Democratic forms of power have been created and armed striking resistance to
confront the enemy and oppressor classes. However still it is not the people
who are the complete determinants of the fate of the guerrilla armed actions or
participants in them. Nor is the people's striking capacity consistently
enhanced by the armed struggle who still cannot undertake self-governance.

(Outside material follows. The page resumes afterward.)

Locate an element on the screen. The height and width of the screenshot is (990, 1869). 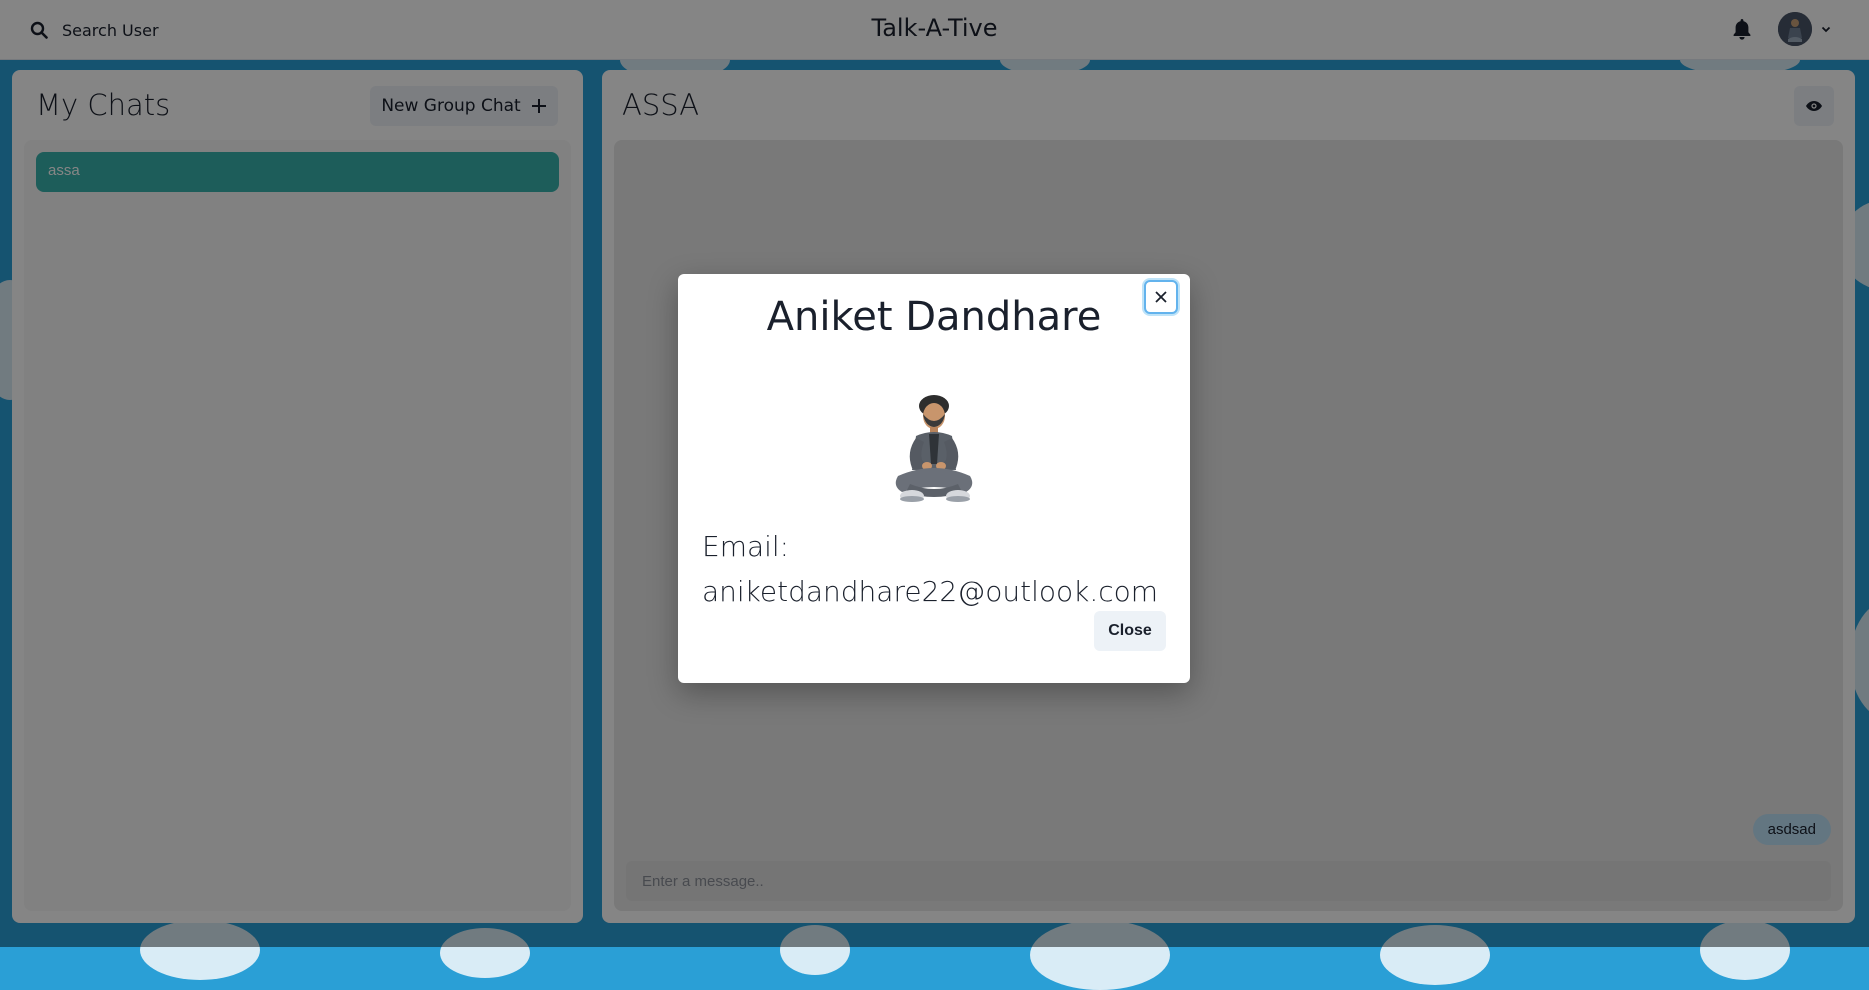
email-label: Email: is located at coordinates (746, 546). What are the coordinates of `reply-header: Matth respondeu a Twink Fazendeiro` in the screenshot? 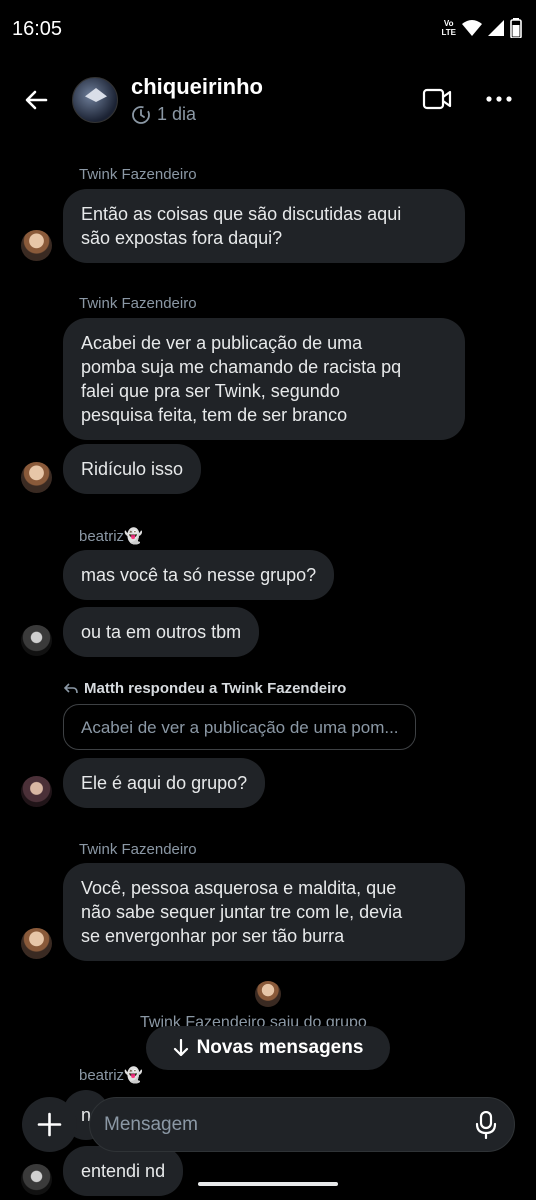 It's located at (205, 688).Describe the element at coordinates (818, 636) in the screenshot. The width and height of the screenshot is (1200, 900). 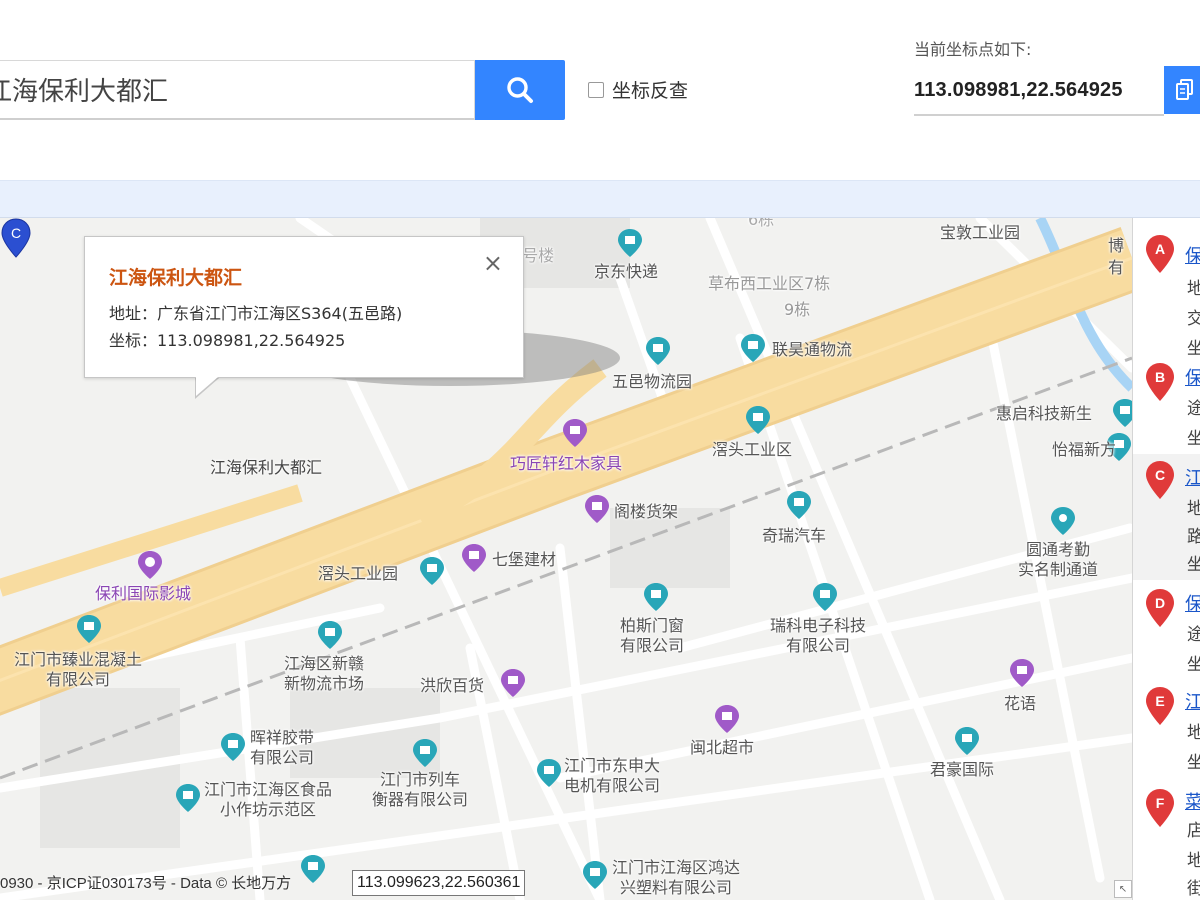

Perhaps the most rational account on the Maoist PLGA has been done by Bernard
De Mello and also to a considerable extent by Gautam Navlakha. With strong
conviction Bernard recognizes their accomplishments in confronting the state
and establishing guerrilla Zones. However he finds it problematic how they
would evolve into base areas like in China and how they would integral
with the working class. He also exposed how the party constitution subordinated
a mass organization to its dictates. In a partial sense I agree that the PLGA
practice is akin to that of Che Gueverist focoism. However in quick retort I
would say that Indian conditions like Cuba,
are in variance with pre-1949 China.
Navlakha highlights the great strides in shaping revolutionary democracy but
exposes the glaring weaknesses in approach, particularly in light of working in
urban areas and initiating open mass movements.